A good way of assessing the risks of network connectivity is to first evaluate the network to determine which assets are worth protecting and the extent to which these assets should be protected.

In principle, the cost of protecting a particular asset should not be more than the asset itself. A detailed list of all assets, which include both tangible objects, such as servers and workstations, and intangible objects, such as software and data should be made. Directories that hold confidential or mission-critical files must be identified. After identifying the assets, a determination of how much it cost to replace each asset must be made to prioritize the list of assets.

Once the assets requiring protection are identified, it is necessary to identify the threats to these assets.

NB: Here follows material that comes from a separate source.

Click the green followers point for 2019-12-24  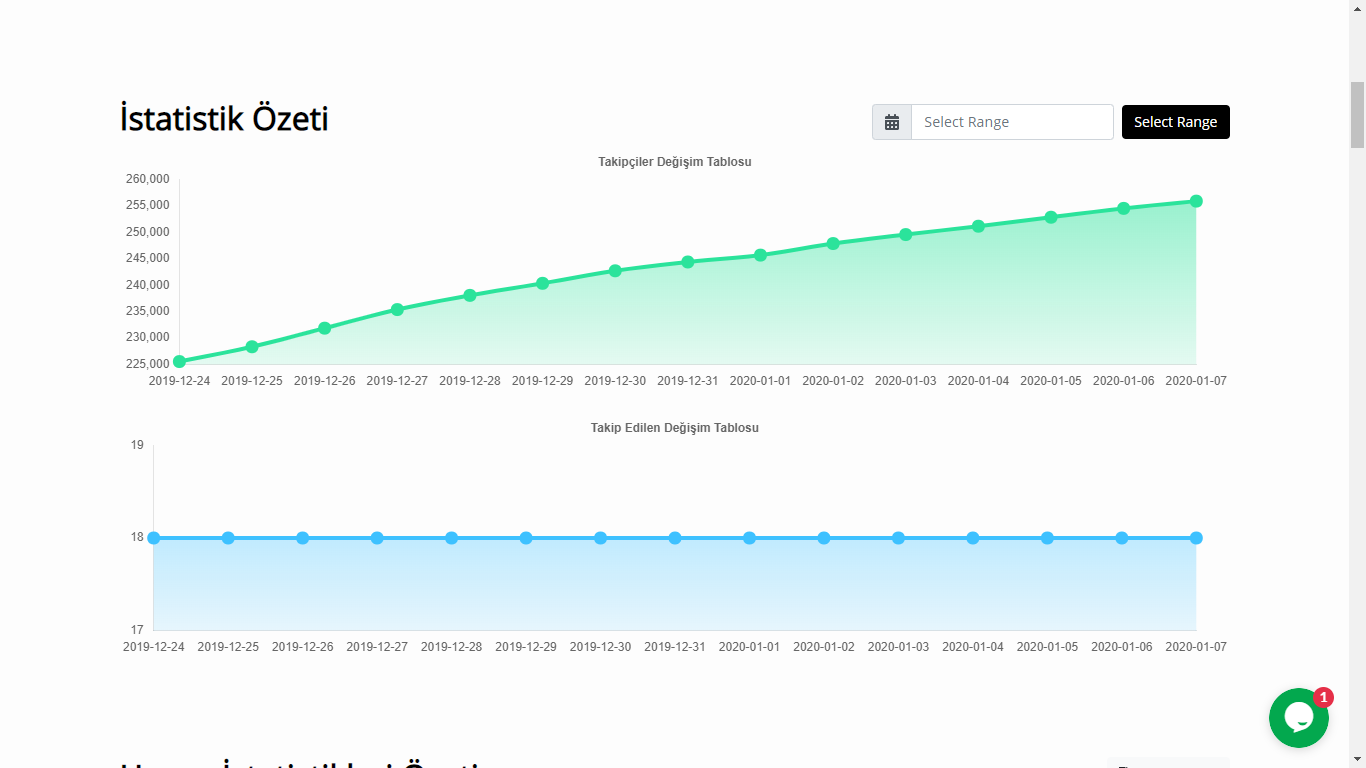(180, 362)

The threats can then be examined to determine what potential for loss exists.

Examples of threats might include:

1. Unauthorized access/use of resources (authentication)

2. Denial of Service (availability)

3. Leakage of information (confidentiality)

4. Corruption/unauthorized change of data (integrity)

5. Natural disasters

6. Physical Theft

7. Depreciation of product

Quantifying Costs for Security Related System Damage

These questions can be an important first step to putting a quantitative value on security vulnerabilities, which enables the calculation of an ROI for a security product investment.

Viruses

1. How many times per year does the network fail due to a virus infection?

2. How long does it take to bring the network back on line (per incident)?

3. How much revenue is lost when the network goes off-line?

4. How many employees are on the Recovery team? Who are the employees? Are they cross-trained and vacation covered?

5. How many transactions are processed per hour?

6. What is the average amount of revenue generated per transaction?

7. How many internal users are dependent on the gateway?

8. How many external users are dependent on the gateway?

9. How many customers are dependent on the gateway?

10. What is the average amount of staff productivity time lost each time the network goes off-line?

11. What is the average amount of productive time that is lost (on normal projects) by the Recovery team?

12. Are there SLA (Service Level Agreements) cost liabilities for downtime with key customers?

13. What are the risks associated with downtime and data loss, and are these risks addressed in the reseller's security policy?

For Exchange users:

1. How many times is the Exchange server taken off-line due to a virus?

Unauthorized Intruders

1. How many end users have access to your secured network?

2. What is the average amount of time each end user surfs the Internet for non-work related information?

3. How much of your network bandwidth is being utilized for non-work related traffic?

4. How many times per year do end users obtain access to applications that they do not have permissions to access?

5. When an intruder makes it past the Firewall, how long does it take the organization to detect their presence?

6. How many remote users have the authority to access the network inside of the Firewall?

A thorough risk assessment will be the most valuable tool in shaping a network security policy. The risk assessment indicates both the most valuable and the most vulnerable assets. A security policy can then be established to focus on security measures that can identify these assets.